Argatroban

12.1 Mechanism of Action Argatroban is a direct thrombin inhibitor that reversibly binds to the thrombin active site. Argatroban does not require the co-factor antithrombin III for antithrombotic activity. Argatroban exerts its anticoagulant effects by inhibiting thrombin-catalyzed or -induced reactions, including fibrin formation; activation of coagulation factors V, VIII, and XIII; activation of protein C; and platelet aggregation. Argatroban inhibits thrombin with an inhibition constant (Ki) of 0.04 μM. At therapeutic concentrations, argatroban has little or no effect on related serine proteases (trypsin, factor Xa, plasmin, and kallikrein). Argatroban is capable of inhibiting the action of both free and clot-associated thrombin.

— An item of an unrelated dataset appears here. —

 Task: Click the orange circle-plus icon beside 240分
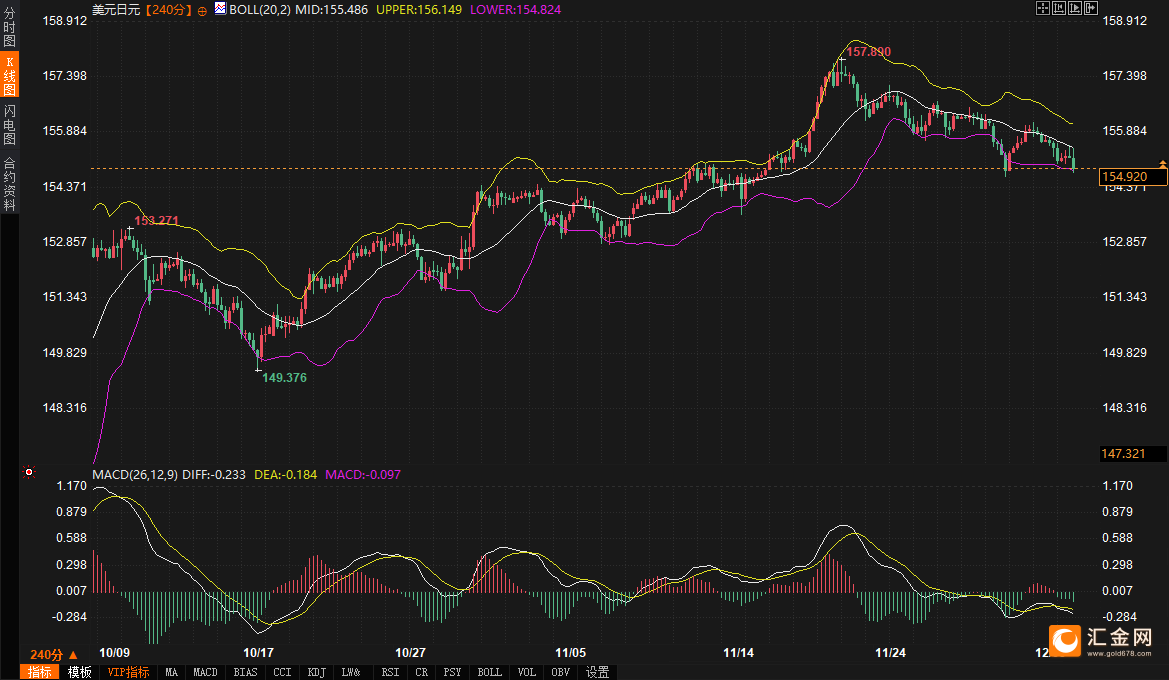click(203, 9)
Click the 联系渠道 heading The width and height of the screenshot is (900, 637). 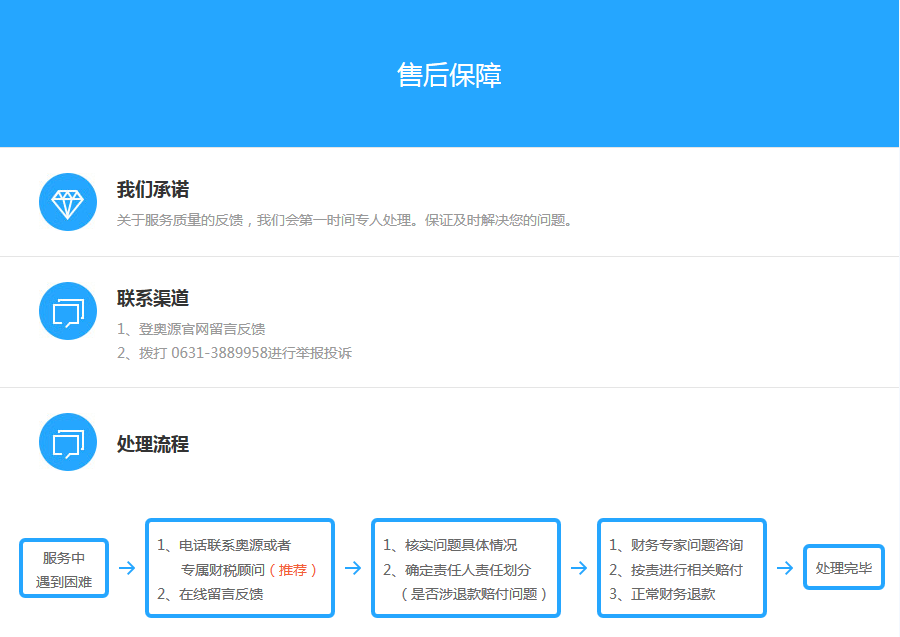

1 INDICATIONS AND USAGE Argatroban is a direct thrombin inhibitor indicated: For prophylaxis or treatment of thrombosis in adult patients with heparin-induced thrombocytopenia (HIT) ( 1.1 ) As an anticoagulant in adult patients with or at risk for HIT undergoing percutaneous coronary intervention (PCI) ( 1.2 ) 1.1 Heparin-Induced Thrombocytopenia Argatroban Injection is indicated for prophylaxis or treatment of thrombosis in adult patients with heparin-induced thrombocytopenia (HIT). 1.2 Percutaneous Coronary Intervention Argatroban Injection is indicated as an anticoagulant in adult patients with or at risk for HIT undergoing percutaneous coronary intervention (PCI).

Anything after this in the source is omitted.